Celle-ci constitue un grand pas dans le processus que la CEDEAO, ensemble avec les autres acteurs y compris la société civile, ont mis en œuvre en vue de l’établissement d’un code minier régional. Celui-ci devrait s’assurer que:
- les gouvernements protègent les droits des populations
- les compagnies minières respectent les droits des populations et de l’environnement
- les communautés minières jouissent de leur droit de savoir et de décider.
«Le processus de la directive est arrivé à terme. Nous devons procéder maintenant à sa mise en œuvre conformément au plan d’action», a dit Omar Ndongo, secrétaire général du Forum des Organisations de la Société Civile de l’Afrique de l’Ouest (FOSCAO).
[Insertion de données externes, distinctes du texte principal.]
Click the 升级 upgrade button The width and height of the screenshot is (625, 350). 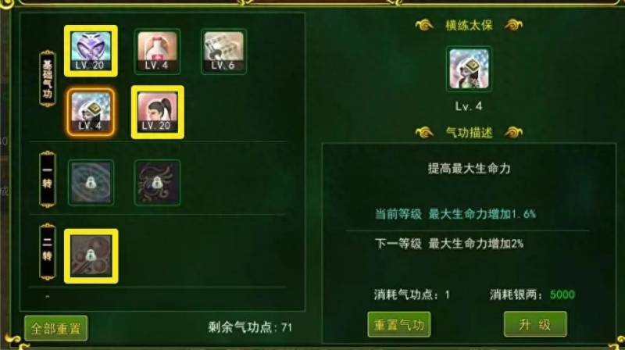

La société civile de l’Afrique de l’Ouest, qui a joué un rôle significatif dans l’élaboration de cette directive, a félicité les Ministres des Affaires étrangères pour cet important pas qu’ils viennent de prendre en vue de permettre à leurs citoyens de bien profiter de leurs ressources naturelles.
«La directive va conduire à l’amélioration des politiques nationales minières. A la suite d’une analyse comparative que nous avons faite entre la directive et le code minier burkinabé, nous avons noté des avancées significatives liées aux préoccupations de la société civile telles que le processus et les conditions de compensation, l’engagement des populations affectées et les forums de consultation des parties prenantes», a dit Moses Kambou, directeur exécutif de l’Organisation pour le Renforcement des Capacités de Développement (ORCADE), une organisation travaillant avec les communautés minières au Burkina Faso.
« L’adoption de cette directive constitue un pas important dans la participation des citoyens dans les prises de décisions relatives à la politique publique. Cette directive minière aidera les pays membres à adhérer à des principes uniformes créés conjointement par les gouvernements et les citoyens. Aussi augmentera-t-elle la protection des droits humains et de l’environnement tout en promouvant l’investissement», a déclaré Ebrima Sonko, directeur régional d’Oxfam America.
Pour bon nombre de personnes, l’adoption de la directive constitue un bon début.
«Nos leaders politiques, les communautés minières et les autres parties prenantes reconnaissent qu’il y a beaucoup de problèmes dans le secteur minier qui a besoin d’une régulation renforcée. Le défi pour nous est de pousser notre gouvernement à s’engager pour la mise en œuvre de la Directive et à adopter un Code minier régional», a indiqué Daniel Owusu-Koranteng, directeur exécutif des Communautés Wassa Affectées par les Activités minières (WACAM) au Ghana.
Les organisations de la société civile lancent actuellement la campagne «Où est mon or?» (www.whereismygold.org) afin de pousser les Etats membres à déclencher le plan d’action qui devrait mener à la mise en place d’un code minier et d’un observatoire au niveau de la sous-région avant fin 2011.